| LISTED RECORDS |
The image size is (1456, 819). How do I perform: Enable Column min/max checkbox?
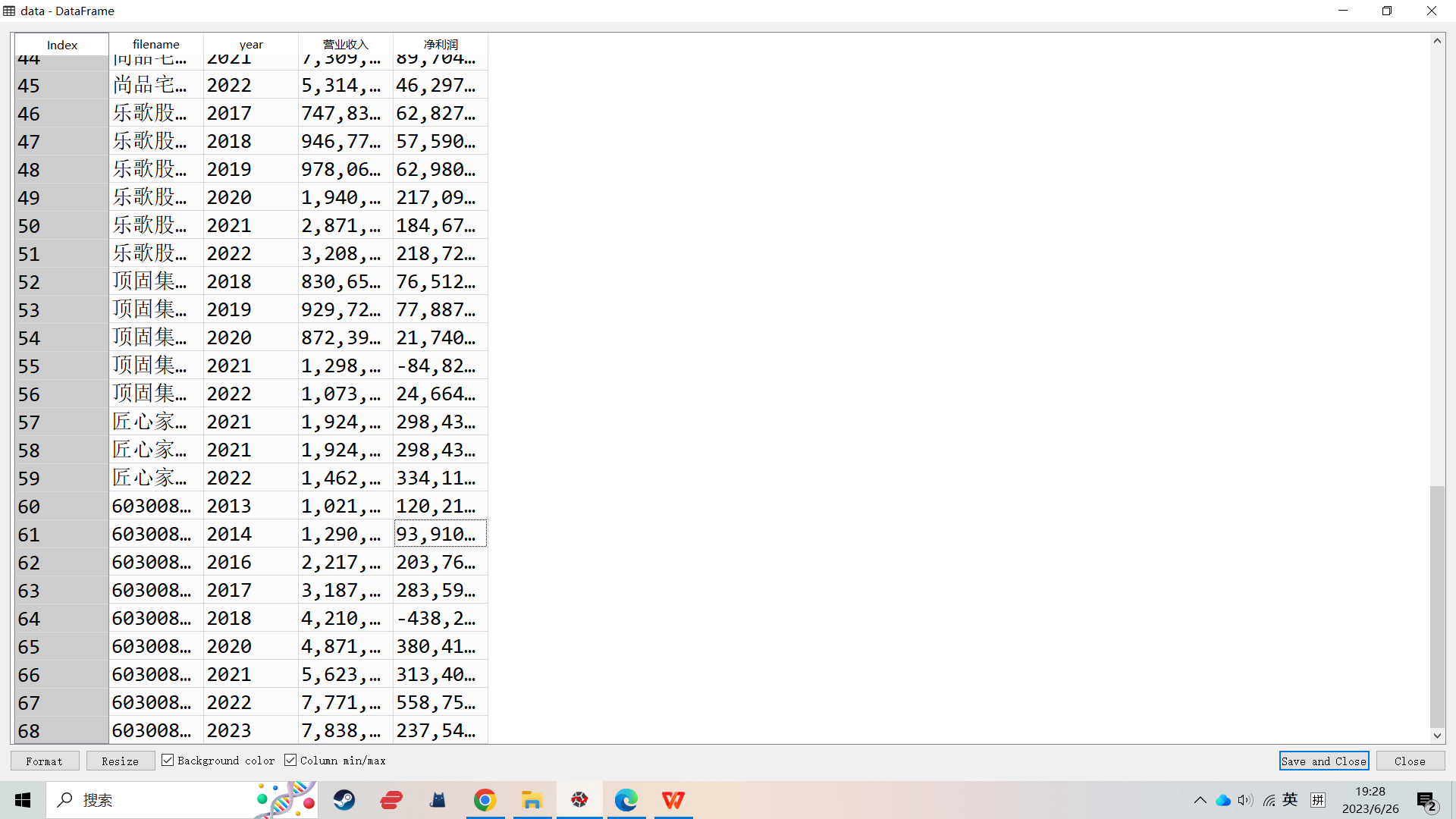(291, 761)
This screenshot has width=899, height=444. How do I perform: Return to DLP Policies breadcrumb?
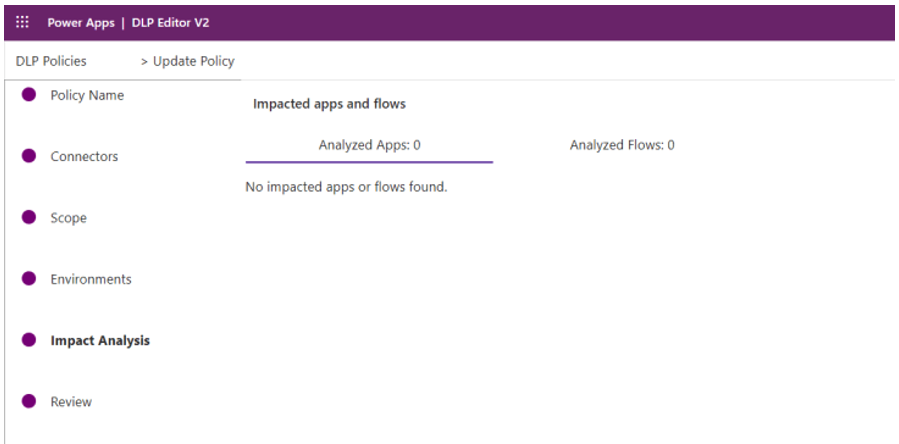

...

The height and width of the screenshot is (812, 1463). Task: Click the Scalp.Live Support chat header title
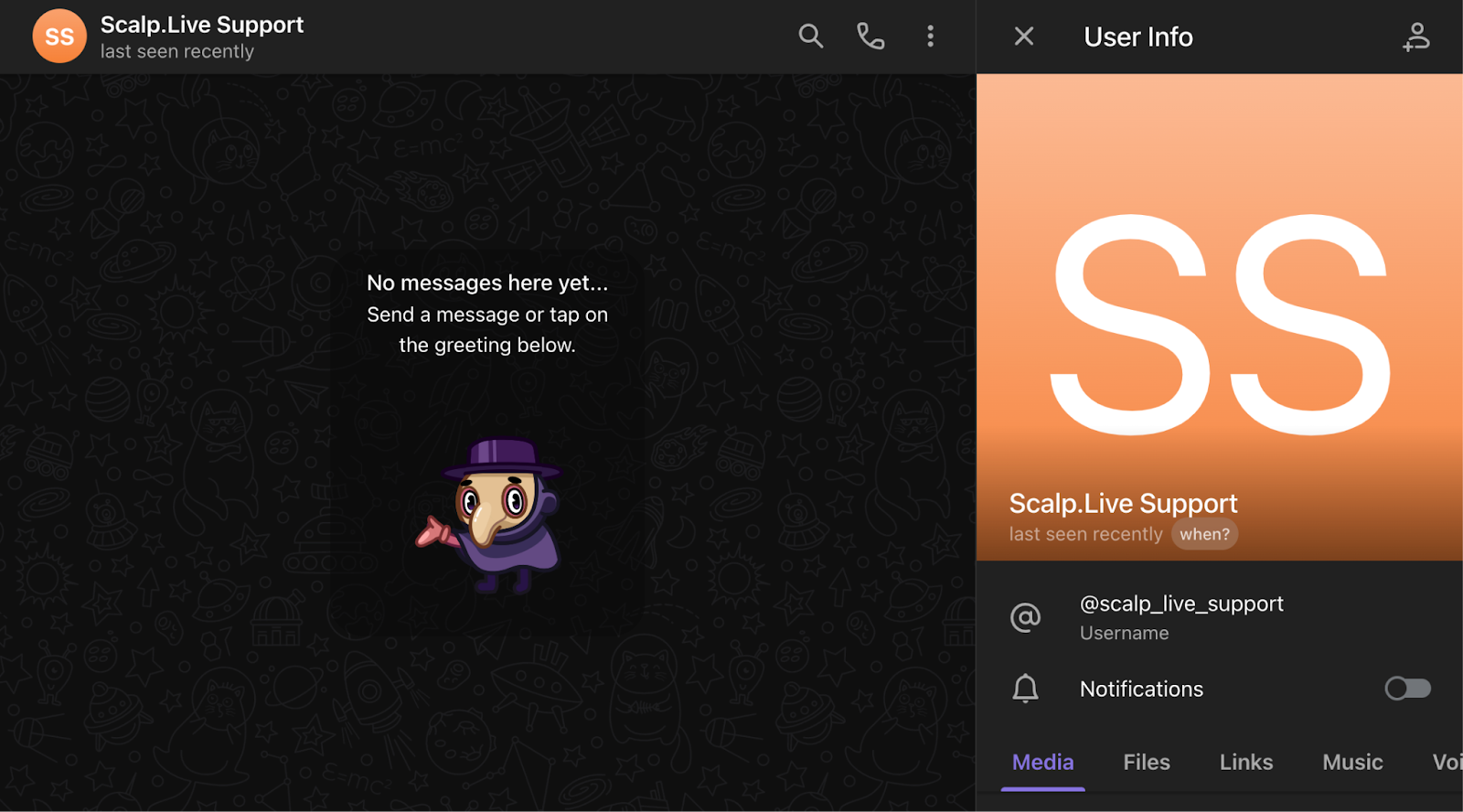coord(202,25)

| THE PROBLEM |
The reply should hold exactly the lines above, starting at the line with "The image size" and ending at the line with "This screenshot has", and no pictures.

| ANSWER SPACE |
The image size is (1456, 819). How do I perform: Enable Column min/max checkbox?
(291, 761)
This screenshot has width=899, height=444. How do I perform: Return to DLP Policies breadcrumb?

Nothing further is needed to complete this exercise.